The second season of Broad City kicks off on Wednesday at 10.30pm EST and it has become so much more than the show Amy Poehler dragged off YouTube and into the mainstream. By rights, Broad City could live on with Abbi Jacobson and Ilana Glazer flailing around New York purveying their own brand of stoner humor. Instead, they’re aiming for something like a more authentic and absurd version of Girls that might not cut as deep intellectually but is definitely as well observed and often much funnier. They’re recent graduates with dead-end jobs, hopeless romantic lives, and nothing so great going on besides the unbreakable bond they have with each other. They’re like Laverne and Shirley, if they owned a bong and made penis jokes.
The first episode of the second season could be a sketch show. There’s a bit about the two women riding the subway, a section on Bed, Bath and Beyond (Abbi’s favorite store), and a part about trying to have sex on the hottest day of the year. The gags are as solid as they would need to be to be pulled off out of context, but Broad City is the stronger for choosing to weave them into a wider story about the desperation of modern living in the city and how absolutely absurd it is.
The key to Broad City is that the journeys of Abbi and Ilana, whether they are to find a free air conditioner, recover a lost cellphone, or just get tickets to a Lil Wayne concert, are all about bringing us closer to our heroines, their wants and desires and their shocking lack of self-awareness. What happens is that instead of a great skit playing alone, as it does on something like Inside Amy Schumer, each set piece has a compounding effect, feeding into what we already know and love about these women. You really want them to make it, even though you know they never will and that turns out to be pretty fine too.

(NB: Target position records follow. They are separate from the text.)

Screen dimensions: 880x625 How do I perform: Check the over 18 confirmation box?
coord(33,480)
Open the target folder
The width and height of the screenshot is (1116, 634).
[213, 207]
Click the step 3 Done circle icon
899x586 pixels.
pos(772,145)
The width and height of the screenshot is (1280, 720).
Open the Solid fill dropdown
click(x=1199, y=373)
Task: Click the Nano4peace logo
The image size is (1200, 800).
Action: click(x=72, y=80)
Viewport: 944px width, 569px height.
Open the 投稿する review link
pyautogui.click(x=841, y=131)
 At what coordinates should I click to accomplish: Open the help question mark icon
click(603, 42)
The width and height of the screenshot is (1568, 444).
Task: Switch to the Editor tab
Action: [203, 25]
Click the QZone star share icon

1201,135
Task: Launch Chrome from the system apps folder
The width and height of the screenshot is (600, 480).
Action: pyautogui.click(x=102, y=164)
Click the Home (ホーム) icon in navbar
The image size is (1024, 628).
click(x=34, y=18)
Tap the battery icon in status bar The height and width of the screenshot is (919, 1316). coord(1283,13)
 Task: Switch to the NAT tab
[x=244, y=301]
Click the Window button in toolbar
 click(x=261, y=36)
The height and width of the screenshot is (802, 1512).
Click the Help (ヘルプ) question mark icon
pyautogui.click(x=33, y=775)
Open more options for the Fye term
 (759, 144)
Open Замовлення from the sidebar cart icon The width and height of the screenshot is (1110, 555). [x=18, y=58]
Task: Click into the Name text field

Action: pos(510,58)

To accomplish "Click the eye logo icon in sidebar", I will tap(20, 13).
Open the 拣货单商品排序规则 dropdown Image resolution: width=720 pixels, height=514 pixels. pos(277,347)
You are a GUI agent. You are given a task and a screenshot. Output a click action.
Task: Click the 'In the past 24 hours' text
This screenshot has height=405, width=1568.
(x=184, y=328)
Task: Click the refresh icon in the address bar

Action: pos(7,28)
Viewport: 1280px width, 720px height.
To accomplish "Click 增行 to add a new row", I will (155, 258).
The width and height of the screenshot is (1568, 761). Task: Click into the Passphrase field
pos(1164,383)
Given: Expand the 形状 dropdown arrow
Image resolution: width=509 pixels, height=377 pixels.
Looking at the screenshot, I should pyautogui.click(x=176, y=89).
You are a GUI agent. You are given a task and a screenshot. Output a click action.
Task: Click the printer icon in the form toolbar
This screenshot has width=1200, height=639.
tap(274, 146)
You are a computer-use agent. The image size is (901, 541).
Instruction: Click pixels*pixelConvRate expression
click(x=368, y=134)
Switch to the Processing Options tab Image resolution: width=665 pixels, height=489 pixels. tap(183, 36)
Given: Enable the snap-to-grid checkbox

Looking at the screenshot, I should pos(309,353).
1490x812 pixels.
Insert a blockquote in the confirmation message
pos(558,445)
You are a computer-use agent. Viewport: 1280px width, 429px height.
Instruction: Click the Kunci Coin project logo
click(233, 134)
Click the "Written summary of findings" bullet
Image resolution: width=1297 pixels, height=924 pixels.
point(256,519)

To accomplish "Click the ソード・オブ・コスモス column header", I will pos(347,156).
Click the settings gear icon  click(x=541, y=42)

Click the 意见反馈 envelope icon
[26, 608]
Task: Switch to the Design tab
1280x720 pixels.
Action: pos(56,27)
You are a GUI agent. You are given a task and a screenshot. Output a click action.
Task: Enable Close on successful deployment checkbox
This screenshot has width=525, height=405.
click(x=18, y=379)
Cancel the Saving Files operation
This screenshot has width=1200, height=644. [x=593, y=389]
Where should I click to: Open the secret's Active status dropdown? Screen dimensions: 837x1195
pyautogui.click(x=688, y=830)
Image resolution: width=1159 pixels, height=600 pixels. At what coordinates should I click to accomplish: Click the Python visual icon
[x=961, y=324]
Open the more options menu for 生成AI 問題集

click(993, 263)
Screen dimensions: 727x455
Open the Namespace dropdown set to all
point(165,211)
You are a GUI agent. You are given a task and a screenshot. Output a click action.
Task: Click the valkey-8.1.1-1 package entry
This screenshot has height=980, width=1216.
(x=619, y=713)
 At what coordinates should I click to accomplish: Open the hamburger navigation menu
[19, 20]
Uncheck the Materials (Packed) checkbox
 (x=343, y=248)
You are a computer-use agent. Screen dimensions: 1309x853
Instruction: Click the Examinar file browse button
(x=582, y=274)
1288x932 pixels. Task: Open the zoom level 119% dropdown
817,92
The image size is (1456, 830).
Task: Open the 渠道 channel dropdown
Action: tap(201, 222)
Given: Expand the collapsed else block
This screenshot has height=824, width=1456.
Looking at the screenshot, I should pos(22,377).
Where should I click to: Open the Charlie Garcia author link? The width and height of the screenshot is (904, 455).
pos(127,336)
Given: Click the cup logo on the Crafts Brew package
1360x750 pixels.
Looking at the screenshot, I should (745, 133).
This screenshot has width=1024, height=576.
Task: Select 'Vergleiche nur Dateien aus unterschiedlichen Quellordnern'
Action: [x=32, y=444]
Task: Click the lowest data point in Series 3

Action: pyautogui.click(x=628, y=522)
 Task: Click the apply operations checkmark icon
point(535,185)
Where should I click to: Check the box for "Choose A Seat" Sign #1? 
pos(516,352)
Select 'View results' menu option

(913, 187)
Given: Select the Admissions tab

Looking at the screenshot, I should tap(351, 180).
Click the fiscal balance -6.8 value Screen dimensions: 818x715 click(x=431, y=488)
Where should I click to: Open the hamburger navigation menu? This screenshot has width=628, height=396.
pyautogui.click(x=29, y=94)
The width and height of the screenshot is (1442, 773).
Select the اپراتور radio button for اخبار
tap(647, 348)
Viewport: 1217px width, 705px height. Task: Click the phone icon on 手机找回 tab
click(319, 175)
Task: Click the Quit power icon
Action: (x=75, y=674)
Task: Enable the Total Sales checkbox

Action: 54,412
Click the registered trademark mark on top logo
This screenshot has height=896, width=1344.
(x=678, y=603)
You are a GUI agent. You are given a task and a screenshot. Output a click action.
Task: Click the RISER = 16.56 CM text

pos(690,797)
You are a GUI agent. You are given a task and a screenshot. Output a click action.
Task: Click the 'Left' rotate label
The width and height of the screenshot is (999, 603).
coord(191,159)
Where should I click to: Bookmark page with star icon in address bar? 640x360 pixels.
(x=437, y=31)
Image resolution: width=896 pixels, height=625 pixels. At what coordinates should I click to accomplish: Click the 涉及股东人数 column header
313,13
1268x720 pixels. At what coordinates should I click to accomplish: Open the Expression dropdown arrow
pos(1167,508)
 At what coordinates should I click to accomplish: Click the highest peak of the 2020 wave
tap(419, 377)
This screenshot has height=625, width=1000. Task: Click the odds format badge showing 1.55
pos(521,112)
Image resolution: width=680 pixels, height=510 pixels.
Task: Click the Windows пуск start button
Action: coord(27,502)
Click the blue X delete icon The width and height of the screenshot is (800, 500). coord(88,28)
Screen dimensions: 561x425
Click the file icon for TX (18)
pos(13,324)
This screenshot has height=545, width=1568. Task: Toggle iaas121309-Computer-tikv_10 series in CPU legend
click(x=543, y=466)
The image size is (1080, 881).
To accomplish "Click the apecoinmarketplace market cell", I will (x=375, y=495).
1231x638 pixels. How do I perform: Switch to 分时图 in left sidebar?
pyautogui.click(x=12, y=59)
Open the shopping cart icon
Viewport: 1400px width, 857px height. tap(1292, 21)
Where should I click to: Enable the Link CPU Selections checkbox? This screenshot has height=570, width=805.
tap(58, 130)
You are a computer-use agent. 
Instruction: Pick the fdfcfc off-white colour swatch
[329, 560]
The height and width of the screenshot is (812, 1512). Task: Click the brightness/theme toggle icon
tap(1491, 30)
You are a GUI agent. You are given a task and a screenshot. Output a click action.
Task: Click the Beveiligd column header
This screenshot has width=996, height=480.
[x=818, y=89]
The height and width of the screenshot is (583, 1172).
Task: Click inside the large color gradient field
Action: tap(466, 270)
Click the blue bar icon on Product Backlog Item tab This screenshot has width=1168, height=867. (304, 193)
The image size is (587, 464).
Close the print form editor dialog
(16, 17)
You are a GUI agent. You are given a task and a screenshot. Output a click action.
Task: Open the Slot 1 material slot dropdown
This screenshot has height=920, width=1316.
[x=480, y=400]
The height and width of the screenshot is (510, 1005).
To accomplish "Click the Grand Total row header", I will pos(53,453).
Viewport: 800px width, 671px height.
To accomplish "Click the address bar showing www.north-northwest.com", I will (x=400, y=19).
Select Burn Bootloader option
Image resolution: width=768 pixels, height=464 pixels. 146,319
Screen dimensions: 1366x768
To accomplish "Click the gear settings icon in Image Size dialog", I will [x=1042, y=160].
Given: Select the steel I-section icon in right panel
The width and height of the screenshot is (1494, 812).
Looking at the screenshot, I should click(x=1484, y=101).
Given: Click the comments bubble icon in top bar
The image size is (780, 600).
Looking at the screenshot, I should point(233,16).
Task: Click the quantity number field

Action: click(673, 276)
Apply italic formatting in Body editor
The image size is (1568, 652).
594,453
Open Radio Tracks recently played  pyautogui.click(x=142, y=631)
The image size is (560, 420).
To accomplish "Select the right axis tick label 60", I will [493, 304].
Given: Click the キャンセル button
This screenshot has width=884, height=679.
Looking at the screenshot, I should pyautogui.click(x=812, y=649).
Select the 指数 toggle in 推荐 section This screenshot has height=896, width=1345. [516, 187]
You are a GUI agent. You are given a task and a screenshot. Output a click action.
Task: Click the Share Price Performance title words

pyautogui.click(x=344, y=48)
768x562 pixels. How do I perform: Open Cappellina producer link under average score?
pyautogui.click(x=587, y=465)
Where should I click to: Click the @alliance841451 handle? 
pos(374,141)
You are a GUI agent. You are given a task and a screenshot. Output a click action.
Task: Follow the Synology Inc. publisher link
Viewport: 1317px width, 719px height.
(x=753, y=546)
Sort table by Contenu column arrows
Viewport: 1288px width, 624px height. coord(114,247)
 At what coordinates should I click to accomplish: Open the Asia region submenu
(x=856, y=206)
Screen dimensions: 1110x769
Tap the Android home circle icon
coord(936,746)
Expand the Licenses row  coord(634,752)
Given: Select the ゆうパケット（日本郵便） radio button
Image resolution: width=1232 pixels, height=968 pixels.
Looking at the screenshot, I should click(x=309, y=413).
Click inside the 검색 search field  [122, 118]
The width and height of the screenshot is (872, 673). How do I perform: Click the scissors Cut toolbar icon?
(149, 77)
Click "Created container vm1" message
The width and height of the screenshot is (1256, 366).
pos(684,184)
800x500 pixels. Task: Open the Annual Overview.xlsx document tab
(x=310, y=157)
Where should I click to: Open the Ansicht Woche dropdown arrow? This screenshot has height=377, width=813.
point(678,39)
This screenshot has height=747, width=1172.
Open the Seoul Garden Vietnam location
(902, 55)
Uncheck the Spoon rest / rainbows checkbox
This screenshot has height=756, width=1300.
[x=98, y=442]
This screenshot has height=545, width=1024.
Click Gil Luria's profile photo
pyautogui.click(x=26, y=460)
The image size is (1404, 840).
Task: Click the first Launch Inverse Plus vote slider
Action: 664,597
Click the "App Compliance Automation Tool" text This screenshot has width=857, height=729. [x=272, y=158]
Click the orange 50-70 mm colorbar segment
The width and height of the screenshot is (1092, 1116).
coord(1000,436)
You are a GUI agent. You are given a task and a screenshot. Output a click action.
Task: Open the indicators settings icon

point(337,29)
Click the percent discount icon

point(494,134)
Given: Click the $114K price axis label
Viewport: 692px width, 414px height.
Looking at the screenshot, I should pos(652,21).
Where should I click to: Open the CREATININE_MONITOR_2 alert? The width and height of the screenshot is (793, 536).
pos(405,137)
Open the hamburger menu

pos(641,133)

The second season has a bit more polish than the first and the jokes and characters have the confidence that comes with experience and success. The aesthetic has always been so DIY (a gift from back in those YouTube days) that it’s actually a bit jarring to see Seth Rogen playing Male Stacy, Abbi’s love interest. Rogen is great (and between this and The Comeback, he’s making the prestige comedy cameo rounds this year), but just the presence of a real live movie star takes a little bit out of the down-to-earth proceedings. Just wait until Kelly Ripa shows up later this season playing herself. That’s going to be truly surreal (and probably quite funny).
Broad City is going to mature as Glazer and Jacobson get savvier at making television, but so far it shows no signs of turning into the maudlin mess that Girls has become. There may be some fancy guest stars, a slightly bigger budget, and actual location shoots outside of their apartments, but that just drags Abbi and Ilana closer to the truth about being young and desperate in New York.